College students plan ultimate, wonky road trip

Tank of gas? Check. Beef jerky and trail mix? Check. Mix CD? Check. Term paper on turning around a city that’s bedeviled generations of urban planners? Check.

Let’s hit the road and meet the mayor!

Marcus Page and his pals in Kurt Burch’s city politics class could be reviewing that checklist shortly before they hit the road about 7 a.m. Thursday. They’re driving from
Normandale Community College in Bloomington, Minn., on a 11-hour, wonky road trip to urban planning paradise: Motown.

Their mission: Present their plan for turning around the city to Mayor Dave Bing — and maybe get an ‘A’ in their class.

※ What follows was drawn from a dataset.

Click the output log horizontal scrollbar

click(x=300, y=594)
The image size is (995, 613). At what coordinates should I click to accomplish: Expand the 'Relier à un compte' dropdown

All semester, their class has studied Bing’s Detroit Works Project to reshape the city by enticing residents to leave under-populated neighborhoods for viable ones. Now, Page and his peers think they have the answer: Look to Dinkytown.

That’s the funky Minneapolis neighborhood of bars and streetcars near the University of Minnesota’s Twin Cities campus. And it was somehow overlooked by Bing and his staff
they scoured Italy, Germany and England looking for answers to Detroit’s comeback.

The students’ plan — five pages, plus accompanying video — encourages the city to emulate Dinkytown in Midtown, attract a locally owned supermarket, create critical mass and rebuild the city from that vibrant core.

“This is our final project, but we’re pushing it to be the proposal to save Detroit,” Page says.

On one hand, his timing couldn’t be better. Since the auto collapse of 2008, Detroit has become something a highbrow ant farm for the SimCity set. The American Institute for Architects has a plan to save the city. The
American Assembly public policy forum is coming to the Westin Book Cadillac on April 14-17 to discuss one.

But on another, Page’s timing couldn’t be worse. He and four classmates are getting in late Thursday and leaving Sunday, and weekends aren’t always prime meeting time for city officials.

“It’s the only time we could go,” says Page, 20, of St. Paul, Minn., who has been to Detroit but whose friends have not. “We have a lot of calls out, but no commitments yet.”

That may be changing. Karen Dumas, Bing’s communications executive, reached out to the student early Wednesday morning asking how City Hall could help.